If I divide data into in-sample (up till Sept. 2007) and out-sample (from Sept. 2007 to 2010), Most strategies that perform well in-sample will be falling like a rock out-sample. But if I don't include the extreme case of year 2008 into my out-sample test data, I am cheating myself - what if another black swan event happens? Any thoughts on testing the robustness of an optimized trading strategy? And any thoughts/pointers about discovering trading strategies that can go well in all cycles, e.g. doing well in-sample (data prior to 2008) and also perform well on the out-of-sample 2008/2009? Thanks a lot!

Please qualify as follows: "Most of my strategies that perform well in-sample will be falling like a rock out-sample." You can only talk about your strategies. Nobody else's.

IMO the only way to test the robustness of a trading system is my using a genetic optimizer to walk forward, with one of the variables being the in-sample period in number of trading days. I hope this help.

Maybe in-sample should be interspersed with out-of-sample data, break it into the smallest units practical and let the backtester randomly pick which time periods are in or out of sample...

Yes...even better with OHLC bar structuring. Walkforward optimization minimize the tendency for Optimization techniques to curve fit.

So in your findings, it is not always the case that a larger training sample produces better out of sample results?

I have an automated system that trade futures. The size of the training sample varies with what is being traded and changes over time. The shortest I've seen was 36 trading days, the longest being 160 days...remember that's just one of the variables that is optimized.

### Material shown
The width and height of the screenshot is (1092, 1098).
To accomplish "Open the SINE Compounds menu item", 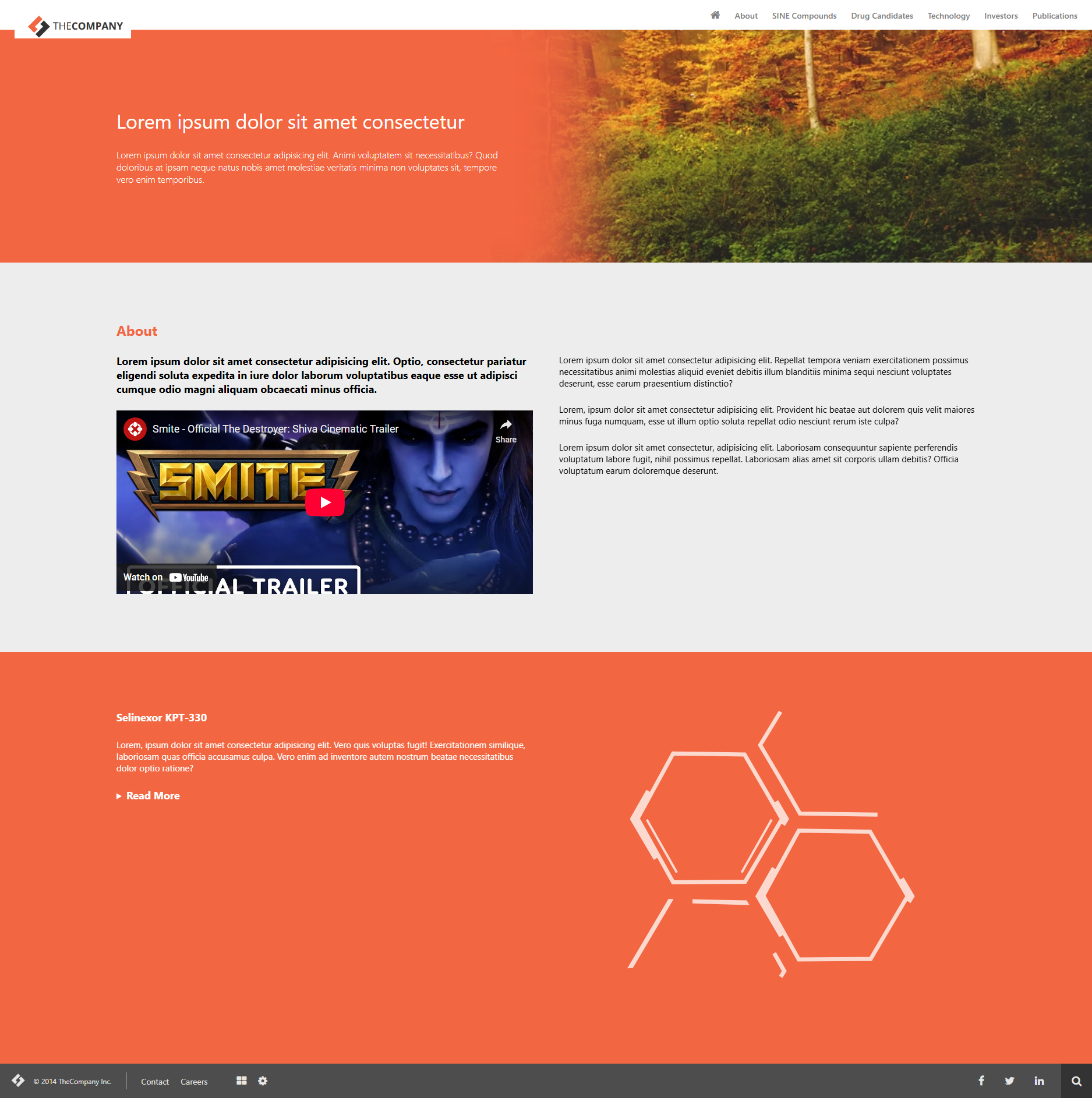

...

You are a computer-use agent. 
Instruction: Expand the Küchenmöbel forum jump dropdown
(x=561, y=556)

### Exercise brief
In the forum thread on testing the robustness of trading strategies, what is the shortest training sample size reported for the automated futures system?

### Response to the task
36 trading days.